● Directions for this task:
Extend the opinion piece below on public finance and the bailout, starting right after its final sentence.

● Selected extract:
# # # # # # #

Public Finance: Which Road Shall We Take?



Americans are facing one of the most difficult financial crises of the last half-century. If you are not polished on your conservative monetary and fiscal policy (the two are very different), this can serve as a bit of a primer.

I’m going to skip most of the background and simply state my viewpoint and let anyone that wants to offer their opinion do so.

First, your essential reading material.

Required Reading:

Recommended Reading: 

A couple of key points in the reading above:

  1. This bailout is not required and should never be required.
  2. This bailout can be avoided.
  3. This entire financial issue could have been avoided had legislation been passed in 2005.
  4. SEC Chairman Chris Cox, U.S. Treasury Secretary Hank Paulson, Federal Reserve Chairman Ben Bernanke, House Financial Services Chairman Barney Frank, and Senate Banking Chairman Chris Dodd all had the sacred trust of alerting the public, as appointed/elected officials of a government of the people to warn us before it was too late. This is an implicit violation of the sacred trust we place in elected officials.
  5. Fannie Mae and Freddie Mac are inherently destructive to the greater free market and the lesser mortgage industry as government subsidized enterprises (GSEs).
  6. If the Congress determines there is no better alternative to the current bailout strategy, power must not be consolidated to a single individual and that power must be subjected to supremely qualified oversight of the highest ethical regard.
Obviously, I bring some presuppositions to the table. With that having been said, I feel it is extremely important to state my overriding monetary opinion: the free market should decide who lives and dies financially.

# # # # # # #

● Material provided:

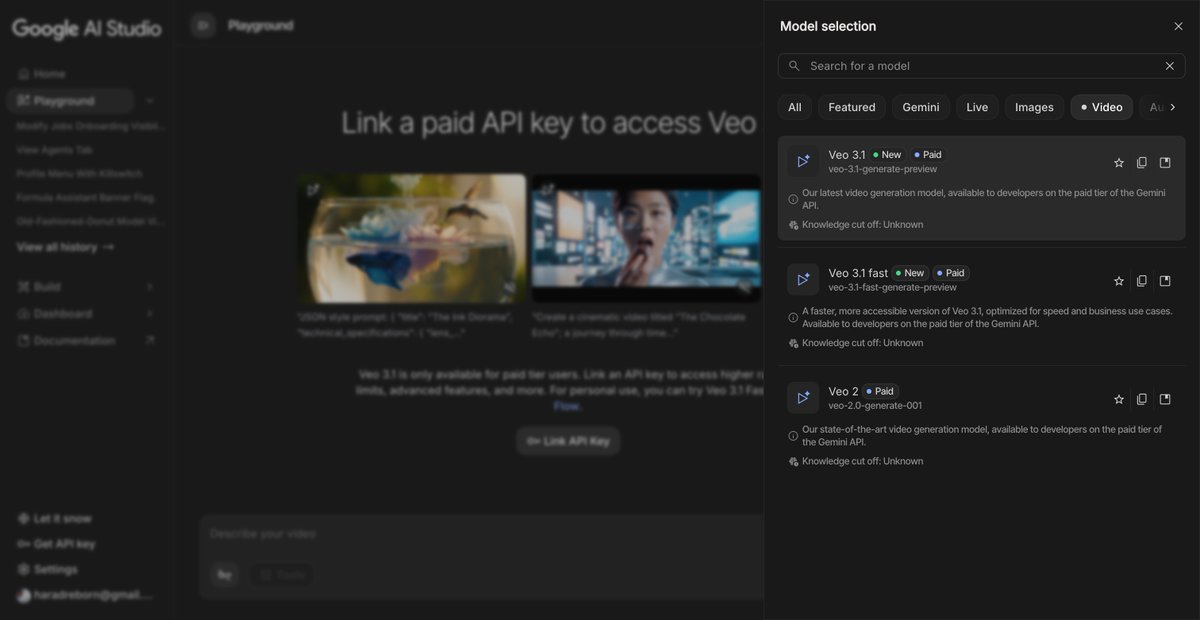This screenshot has height=620, width=1200.
Task: Click the snowflake 'Let it snow' icon
Action: [x=23, y=518]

# # # # # # #

● Task response:
I am not responsible for this mess and neither are millions of taxpayers. Regardless of the amount authorized for spending to stabilize the markets (currently, $700 billion) and regardless of the how much the Treasury will recuperate through the revaluation and sale of those illiquid assets back into the market, the government should not intervene in the function of the free market.

Does this imply there is not a need for oversight or regulations that are sensible while promoting capitalism? Of course not. A few examples:

  • The ‘mark to market’ practice needs elimination to prevent rapid devaluation of assets where their real value cannot be determined.
  • The practice of banks bundling mortgages and selling them to a GSE or in a market without a sense of the risk or total collateral value backing the notes requires far greater transparency.
  • Should GSEs exist in the first place? Of course not, we should regulate to prevent unnecessary government intrusion for a change.
  • Should executives get paid to fail? Absolutely not, morally. Capitalism however leaves it on the negotiating table. If private companies are so foolish to negotiate that accountability incentive away from their executives, that is to their detriment.
Oversight and regulation is needed to prevent unnecessary government intervention and the preservation of the public’s trust in private industry. It should not, however, seek to limit the natural function of the free market.

Aside from regulation, what do we do now? Well, I do not think a bailout is inherently necessary. The market would correct itself naturally. Unfortunately, it appears the government would rather assume the illiquid assets and hold them with taxpayer money in an attempt to stabilize the markets. This will weaken the value of the dollar globally, lead to unnecessary inflation that drives prices higher, force a recession with significantly higher interest rates and unemployment, and the credit markets will be underwhelmed for the short-term at a minimum.

Unfortunately, doing nothing will have the same effect only more swiftly and dramatically. Since we are headed down the bailout route, I think we could greatly help ourselves by doing the following (in addition to what I already listed above):

  • Immediately cease all discretionary household spending.
  • Immediately pay off as much debt as possible, starting with high-interest.
  • After debt pay off, immediately save as much as possible and deposit in the banking system (it is FDIC insured up to $100,000 per account and helps recapitalize the banking system and reducing taxpayer funding).
  • Insist power be vested in a board, not an individual, with necessary structure and oversight to ensure the process is just to the taxpayers.
  • No hedge fund bailouts and no foreign bank bailouts until domestic bank bailouts are completed.
  • Place compensation limits on executives that require taxpayer funding as penalty for requiring the bailout and to restrict the unnecessary public capitalization of private firms.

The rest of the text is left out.